Wednesday, August 4, 2010

Be Self Sufficient - Don't Outsource Your Life

Yesterday I spent the afternoon sewing.  I even attempted to teach my kids to sew.  It was a little weird, I must admit, to be doing that which my mother and grandmother had done before me. As I explained how the sewing machine worked to my youngsters, I remembered my grandmother lovingly telling me the same thing. I will be honest and tell you my grandmother was a lot more loving than I was. oops.

After the project was finished my kids were each the proud owners of a tote bag for their treasures.  These bags will never win any design awards or be considered the most brilliant invention of the year, but they are exactly what my kids wanted and fit exactly the treasures they want to carry.

You may be wondering why I didn't just buy two small bags for the same purpose.  Well, I could of, and I have in the past, but I wanted to teach my kids to sew.  I wanted them to have that skill.

- - - - -

OBJECTIVE: List the writer's family members who are mentioned in the blog post about sewing.

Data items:
- - - - -

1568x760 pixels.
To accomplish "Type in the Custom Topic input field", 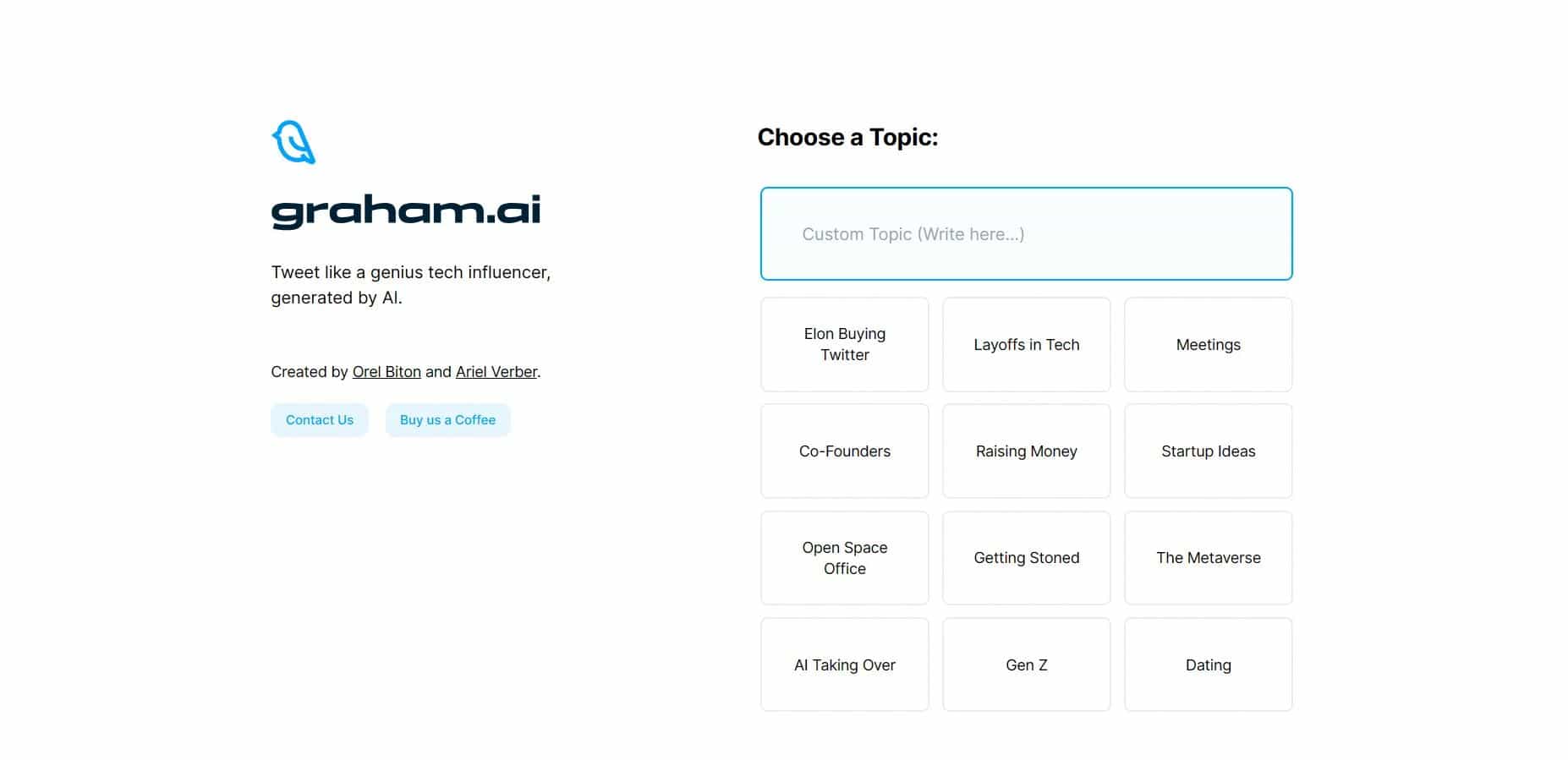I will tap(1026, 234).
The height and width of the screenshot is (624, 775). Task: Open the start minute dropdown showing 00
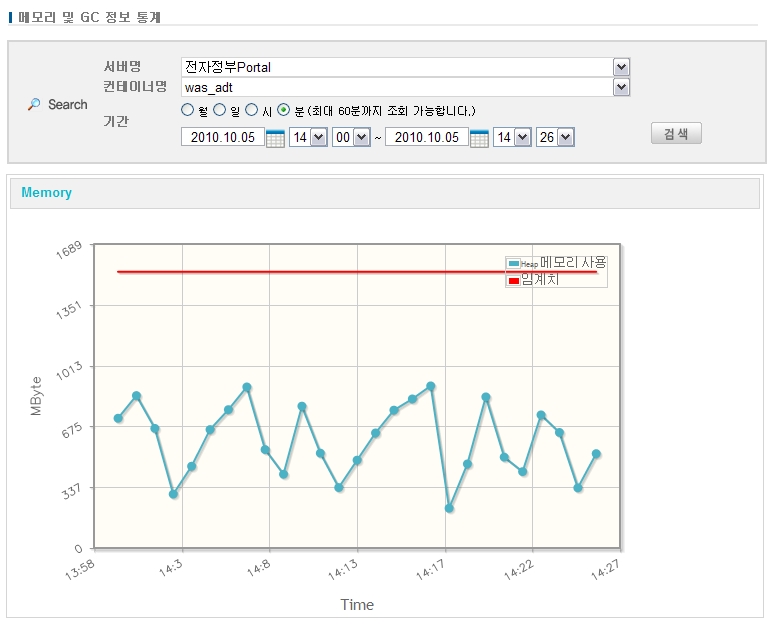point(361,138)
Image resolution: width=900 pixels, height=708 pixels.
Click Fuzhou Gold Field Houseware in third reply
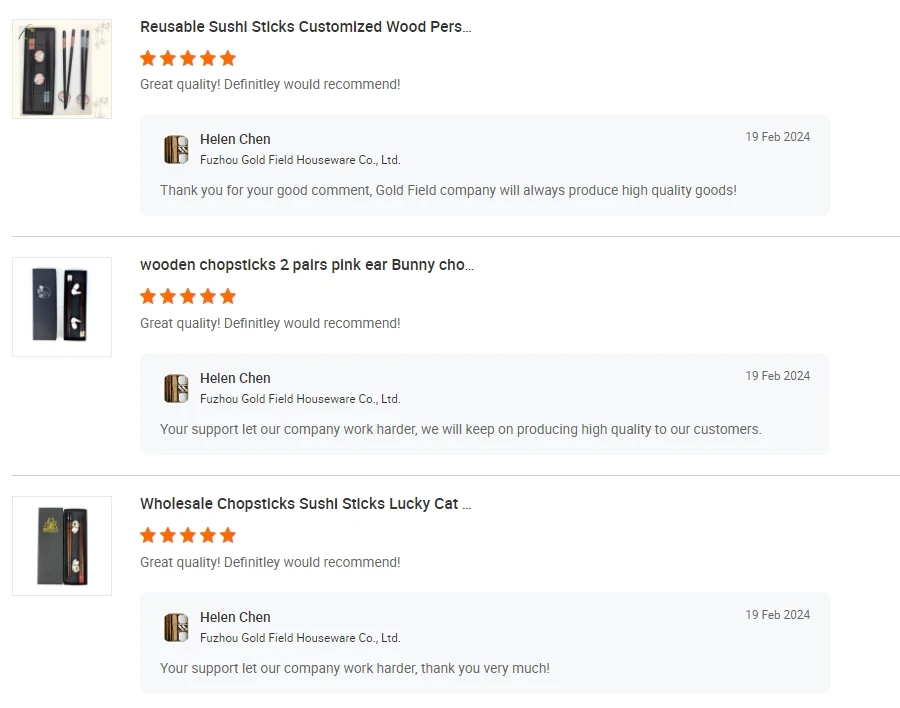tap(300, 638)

- - - - -

REPLY:
- Mother
- Grandmother
- Kids (also called "youngsters")